Systemic lupus erythematosus is most frequently seen in fourth and fifth‐decade women. Any of the salivary glands may become involved, and a slowly enlarging gland is the presentation. The diagnosis is made by identification of the underlying systemic disorder, and salivary chemistry levels will reveal sodium and chloride ion levels that are elevated to two three times normal levels (Miloro and Goldberg 2002).

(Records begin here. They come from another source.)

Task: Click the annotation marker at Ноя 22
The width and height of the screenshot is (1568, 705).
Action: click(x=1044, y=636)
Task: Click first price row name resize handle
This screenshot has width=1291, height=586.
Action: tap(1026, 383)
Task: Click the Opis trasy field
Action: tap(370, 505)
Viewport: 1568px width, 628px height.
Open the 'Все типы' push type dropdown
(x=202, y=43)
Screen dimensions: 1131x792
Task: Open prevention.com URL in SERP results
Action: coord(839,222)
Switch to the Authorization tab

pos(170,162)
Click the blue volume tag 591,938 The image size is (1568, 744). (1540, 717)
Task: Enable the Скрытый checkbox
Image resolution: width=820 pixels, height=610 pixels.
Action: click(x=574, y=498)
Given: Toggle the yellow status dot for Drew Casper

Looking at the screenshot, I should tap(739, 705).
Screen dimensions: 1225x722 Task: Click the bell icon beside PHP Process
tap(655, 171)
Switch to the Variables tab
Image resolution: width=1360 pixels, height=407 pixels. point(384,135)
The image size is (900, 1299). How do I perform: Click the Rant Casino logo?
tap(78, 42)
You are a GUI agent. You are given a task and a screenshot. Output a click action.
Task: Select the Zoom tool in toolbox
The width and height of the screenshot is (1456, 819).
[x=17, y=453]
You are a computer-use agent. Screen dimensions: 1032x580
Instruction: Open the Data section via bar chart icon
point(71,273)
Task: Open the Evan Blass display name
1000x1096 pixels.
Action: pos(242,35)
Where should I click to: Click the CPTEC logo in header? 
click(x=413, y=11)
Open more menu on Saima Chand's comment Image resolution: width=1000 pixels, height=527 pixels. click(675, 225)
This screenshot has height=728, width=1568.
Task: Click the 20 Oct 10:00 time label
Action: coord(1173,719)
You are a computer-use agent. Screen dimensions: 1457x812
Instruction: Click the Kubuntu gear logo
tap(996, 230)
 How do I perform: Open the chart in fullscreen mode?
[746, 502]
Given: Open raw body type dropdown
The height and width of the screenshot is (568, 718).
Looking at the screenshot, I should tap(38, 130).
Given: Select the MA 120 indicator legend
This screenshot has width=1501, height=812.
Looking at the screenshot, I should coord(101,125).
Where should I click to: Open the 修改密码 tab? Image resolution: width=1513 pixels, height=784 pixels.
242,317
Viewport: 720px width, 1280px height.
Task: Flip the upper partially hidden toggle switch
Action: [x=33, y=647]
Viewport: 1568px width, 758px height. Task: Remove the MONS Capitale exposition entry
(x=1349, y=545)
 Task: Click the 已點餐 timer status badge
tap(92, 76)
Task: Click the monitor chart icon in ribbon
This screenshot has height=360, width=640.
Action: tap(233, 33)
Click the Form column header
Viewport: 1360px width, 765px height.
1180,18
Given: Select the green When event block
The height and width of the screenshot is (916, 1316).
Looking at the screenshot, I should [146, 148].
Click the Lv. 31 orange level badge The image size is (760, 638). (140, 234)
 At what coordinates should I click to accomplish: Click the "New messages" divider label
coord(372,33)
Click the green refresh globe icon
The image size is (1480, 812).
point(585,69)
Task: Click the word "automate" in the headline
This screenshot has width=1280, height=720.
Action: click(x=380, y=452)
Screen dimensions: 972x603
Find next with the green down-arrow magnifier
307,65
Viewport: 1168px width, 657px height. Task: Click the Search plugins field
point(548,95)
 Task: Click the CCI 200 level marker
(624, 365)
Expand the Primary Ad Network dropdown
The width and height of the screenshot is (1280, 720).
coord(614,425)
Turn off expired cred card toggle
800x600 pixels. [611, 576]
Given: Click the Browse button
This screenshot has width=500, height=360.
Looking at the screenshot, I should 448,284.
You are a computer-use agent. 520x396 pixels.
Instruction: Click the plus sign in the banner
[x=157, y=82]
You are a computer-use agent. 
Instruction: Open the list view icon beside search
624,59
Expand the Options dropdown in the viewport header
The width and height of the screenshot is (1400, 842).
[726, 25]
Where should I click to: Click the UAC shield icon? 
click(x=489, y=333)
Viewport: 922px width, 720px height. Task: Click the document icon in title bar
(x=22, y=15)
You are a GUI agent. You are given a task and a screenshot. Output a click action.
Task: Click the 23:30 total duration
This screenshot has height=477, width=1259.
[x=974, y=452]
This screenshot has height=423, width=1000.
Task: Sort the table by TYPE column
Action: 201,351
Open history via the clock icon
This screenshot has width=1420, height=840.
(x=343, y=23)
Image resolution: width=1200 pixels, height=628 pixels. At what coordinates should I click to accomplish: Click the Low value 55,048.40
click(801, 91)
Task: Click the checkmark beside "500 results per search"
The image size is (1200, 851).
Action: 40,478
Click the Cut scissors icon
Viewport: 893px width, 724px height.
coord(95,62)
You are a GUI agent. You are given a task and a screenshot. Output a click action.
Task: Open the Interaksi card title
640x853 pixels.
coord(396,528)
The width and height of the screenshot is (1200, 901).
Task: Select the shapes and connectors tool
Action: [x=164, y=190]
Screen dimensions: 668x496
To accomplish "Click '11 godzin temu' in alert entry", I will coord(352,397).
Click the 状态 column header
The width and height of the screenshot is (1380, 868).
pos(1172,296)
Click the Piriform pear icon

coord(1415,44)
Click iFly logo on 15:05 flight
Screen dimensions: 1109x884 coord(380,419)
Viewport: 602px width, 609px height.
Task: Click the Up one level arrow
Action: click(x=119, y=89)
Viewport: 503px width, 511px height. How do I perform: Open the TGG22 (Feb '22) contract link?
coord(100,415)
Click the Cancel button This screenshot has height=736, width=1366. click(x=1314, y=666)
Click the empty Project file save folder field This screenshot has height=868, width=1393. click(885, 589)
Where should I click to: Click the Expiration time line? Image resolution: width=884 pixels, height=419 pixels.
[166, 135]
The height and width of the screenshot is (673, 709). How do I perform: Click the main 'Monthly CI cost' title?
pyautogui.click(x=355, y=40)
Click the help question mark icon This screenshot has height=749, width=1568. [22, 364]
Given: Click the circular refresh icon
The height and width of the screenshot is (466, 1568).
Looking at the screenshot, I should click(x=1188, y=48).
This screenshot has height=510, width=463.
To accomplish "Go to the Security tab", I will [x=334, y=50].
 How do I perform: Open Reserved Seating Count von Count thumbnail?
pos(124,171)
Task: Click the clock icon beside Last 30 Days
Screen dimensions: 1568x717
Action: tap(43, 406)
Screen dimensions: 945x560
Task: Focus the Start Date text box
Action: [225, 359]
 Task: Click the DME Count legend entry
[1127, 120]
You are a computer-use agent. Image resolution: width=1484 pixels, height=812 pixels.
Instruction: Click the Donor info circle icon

Sarcoid‐related sialadenitis is seen in 10–30% of patients with sarcoidosis and patients typically present with painless bilateral parotid swelling. The treatment of autoimmune sialadenitis involves treatment of the responsible systemic disease. The reader is referred to Chapter 6 in which autoimmune sialadenitis is more granularly reviewed and illustrated.

Immunoglobulin G4‐related disease (IgG4‐RD) is a condition characterized by an immune‐mediated fibroinflammatory pathologic process with a tendency to form tumefactive lesions in organs, the most common of which are the pancreas and salivary glands (Lang et al. 2016)(see Chapter 6). Clinical and serologic findings include swollen organs and elevated serum IgG4. Common histologic findings in tissues include fibrosis with a storiform pattern, a diffuse lymphoplasmacytic infiltrate, obliterative phlebitis, abundance of IgG4 plasma cells, and mild to moderate tissue eosinophilia (Puxeddu et al. 2018). The increase of IgG4 seems to be a reactive phenomenon rather than the primary etiology of the disease. Involvement of the salivary glands is seen in 27–53% of patients with IgG4‐related disease (Puxeddu et al. 2018). Unlike classic autoimmune diseases such as systemic lupus erythematosus and Sjögren syndrome that affect mainly females, IgG4‐related disease occurs in a subacute form in most patients without the rapid onset of general symptoms such as fever. Mikulicz disease affecting the lacrimal and parotid glands and Kuttner tumor affecting the submandibular glands are two examples of IgG4‐related disease of the salivary gland.